**Task to carry out:**
Write the listing out again in full. Every character must match.

**Exercise data:**
**********
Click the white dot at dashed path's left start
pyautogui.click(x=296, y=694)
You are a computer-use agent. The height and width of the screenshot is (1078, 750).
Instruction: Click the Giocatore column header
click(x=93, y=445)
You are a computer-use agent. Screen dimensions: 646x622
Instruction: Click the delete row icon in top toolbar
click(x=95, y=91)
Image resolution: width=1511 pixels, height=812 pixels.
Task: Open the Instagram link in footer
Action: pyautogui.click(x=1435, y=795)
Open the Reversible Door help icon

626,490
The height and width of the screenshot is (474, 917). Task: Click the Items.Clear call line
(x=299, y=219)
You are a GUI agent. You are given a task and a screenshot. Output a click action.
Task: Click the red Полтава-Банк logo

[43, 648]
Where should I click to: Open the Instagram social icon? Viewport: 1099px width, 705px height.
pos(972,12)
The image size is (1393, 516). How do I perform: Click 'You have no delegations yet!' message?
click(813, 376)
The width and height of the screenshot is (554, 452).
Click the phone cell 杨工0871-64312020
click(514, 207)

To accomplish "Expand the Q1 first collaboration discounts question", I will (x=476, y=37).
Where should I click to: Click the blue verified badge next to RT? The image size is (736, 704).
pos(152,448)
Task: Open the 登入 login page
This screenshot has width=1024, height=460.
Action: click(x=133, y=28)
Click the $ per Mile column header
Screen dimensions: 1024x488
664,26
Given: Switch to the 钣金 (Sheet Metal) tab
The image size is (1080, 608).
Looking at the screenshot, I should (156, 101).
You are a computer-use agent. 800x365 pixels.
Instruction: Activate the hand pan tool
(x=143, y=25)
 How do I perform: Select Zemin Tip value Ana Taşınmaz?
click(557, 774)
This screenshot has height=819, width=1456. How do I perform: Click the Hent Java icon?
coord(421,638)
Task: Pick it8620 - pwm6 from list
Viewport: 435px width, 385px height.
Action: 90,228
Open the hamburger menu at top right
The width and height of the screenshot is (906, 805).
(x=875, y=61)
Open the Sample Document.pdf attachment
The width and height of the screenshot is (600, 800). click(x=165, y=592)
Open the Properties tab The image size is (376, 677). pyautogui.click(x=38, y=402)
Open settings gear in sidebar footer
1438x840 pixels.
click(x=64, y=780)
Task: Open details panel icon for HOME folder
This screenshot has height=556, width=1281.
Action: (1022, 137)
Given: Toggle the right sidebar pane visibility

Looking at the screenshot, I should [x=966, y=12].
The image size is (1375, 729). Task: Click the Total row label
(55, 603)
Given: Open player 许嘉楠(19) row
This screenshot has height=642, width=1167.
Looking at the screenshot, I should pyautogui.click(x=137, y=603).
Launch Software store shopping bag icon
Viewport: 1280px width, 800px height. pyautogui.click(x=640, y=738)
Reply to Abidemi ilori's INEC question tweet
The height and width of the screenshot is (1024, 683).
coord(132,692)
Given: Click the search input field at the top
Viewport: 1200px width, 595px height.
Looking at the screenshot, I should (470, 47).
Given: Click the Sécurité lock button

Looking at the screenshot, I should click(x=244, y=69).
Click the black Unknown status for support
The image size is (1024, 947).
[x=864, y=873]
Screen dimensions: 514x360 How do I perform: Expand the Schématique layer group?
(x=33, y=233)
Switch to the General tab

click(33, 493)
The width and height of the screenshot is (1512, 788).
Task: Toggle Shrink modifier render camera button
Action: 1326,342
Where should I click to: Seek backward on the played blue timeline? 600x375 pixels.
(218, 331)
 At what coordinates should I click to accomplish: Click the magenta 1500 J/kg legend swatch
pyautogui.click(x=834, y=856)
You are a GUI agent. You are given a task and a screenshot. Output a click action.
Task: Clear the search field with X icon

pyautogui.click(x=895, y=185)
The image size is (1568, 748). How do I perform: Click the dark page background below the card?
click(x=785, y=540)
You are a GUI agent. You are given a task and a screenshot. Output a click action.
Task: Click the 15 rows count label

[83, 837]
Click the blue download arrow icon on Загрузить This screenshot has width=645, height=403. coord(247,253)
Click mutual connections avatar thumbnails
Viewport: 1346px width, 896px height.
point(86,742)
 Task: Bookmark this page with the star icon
**********
**Exercise response:**
Click the white dot at dashed path's left start
pyautogui.click(x=296, y=694)
You are a computer-use agent. The height and width of the screenshot is (1078, 750).
Instruction: Click the Giocatore column header
click(x=93, y=445)
You are a computer-use agent. Screen dimensions: 646x622
Instruction: Click the delete row icon in top toolbar
click(x=95, y=91)
Image resolution: width=1511 pixels, height=812 pixels.
Task: Open the Instagram link in footer
Action: pyautogui.click(x=1435, y=795)
Open the Reversible Door help icon

626,490
The height and width of the screenshot is (474, 917). Task: Click the Items.Clear call line
(x=299, y=219)
You are a GUI agent. You are given a task and a screenshot. Output a click action.
Task: Click the red Полтава-Банк logo

[43, 648]
Where should I click to: Open the Instagram social icon? Viewport: 1099px width, 705px height.
pos(972,12)
The image size is (1393, 516). How do I perform: Click 'You have no delegations yet!' message?
click(813, 376)
The width and height of the screenshot is (554, 452).
Click the phone cell 杨工0871-64312020
click(514, 207)

To accomplish "Expand the Q1 first collaboration discounts question", I will (x=476, y=37).
Where should I click to: Click the blue verified badge next to RT? The image size is (736, 704).
pos(152,448)
Task: Open the 登入 login page
This screenshot has width=1024, height=460.
Action: click(x=133, y=28)
Click the $ per Mile column header
Screen dimensions: 1024x488
664,26
Given: Switch to the 钣金 (Sheet Metal) tab
The image size is (1080, 608).
Looking at the screenshot, I should (156, 101).
You are a computer-use agent. 800x365 pixels.
Instruction: Activate the hand pan tool
(x=143, y=25)
 How do I perform: Select Zemin Tip value Ana Taşınmaz?
click(557, 774)
This screenshot has height=819, width=1456. How do I perform: Click the Hent Java icon?
coord(421,638)
Task: Pick it8620 - pwm6 from list
Viewport: 435px width, 385px height.
Action: 90,228
Open the hamburger menu at top right
The width and height of the screenshot is (906, 805).
(x=875, y=61)
Open the Sample Document.pdf attachment
The width and height of the screenshot is (600, 800). click(x=165, y=592)
Open the Properties tab The image size is (376, 677). pyautogui.click(x=38, y=402)
Open settings gear in sidebar footer
1438x840 pixels.
click(x=64, y=780)
Task: Open details panel icon for HOME folder
This screenshot has height=556, width=1281.
Action: (1022, 137)
Given: Toggle the right sidebar pane visibility

Looking at the screenshot, I should [x=966, y=12].
The image size is (1375, 729). Task: Click the Total row label
(55, 603)
Given: Open player 许嘉楠(19) row
This screenshot has height=642, width=1167.
Looking at the screenshot, I should pyautogui.click(x=137, y=603).
Launch Software store shopping bag icon
Viewport: 1280px width, 800px height. pyautogui.click(x=640, y=738)
Reply to Abidemi ilori's INEC question tweet
The height and width of the screenshot is (1024, 683).
coord(132,692)
Given: Click the search input field at the top
Viewport: 1200px width, 595px height.
Looking at the screenshot, I should (470, 47).
Given: Click the Sécurité lock button

Looking at the screenshot, I should click(x=244, y=69).
Click the black Unknown status for support
The image size is (1024, 947).
[x=864, y=873]
Screen dimensions: 514x360 How do I perform: Expand the Schématique layer group?
(x=33, y=233)
Switch to the General tab

click(33, 493)
The width and height of the screenshot is (1512, 788).
Task: Toggle Shrink modifier render camera button
Action: 1326,342
Where should I click to: Seek backward on the played blue timeline? 600x375 pixels.
(218, 331)
 At what coordinates should I click to accomplish: Click the magenta 1500 J/kg legend swatch
pyautogui.click(x=834, y=856)
You are a GUI agent. You are given a task and a screenshot. Output a click action.
Task: Clear the search field with X icon

pyautogui.click(x=895, y=185)
The image size is (1568, 748). How do I perform: Click the dark page background below the card?
click(x=785, y=540)
You are a GUI agent. You are given a task and a screenshot. Output a click action.
Task: Click the 15 rows count label

[83, 837]
Click the blue download arrow icon on Загрузить This screenshot has width=645, height=403. coord(247,253)
Click mutual connections avatar thumbnails
Viewport: 1346px width, 896px height.
point(86,742)
 Task: Bookmark this page with the star icon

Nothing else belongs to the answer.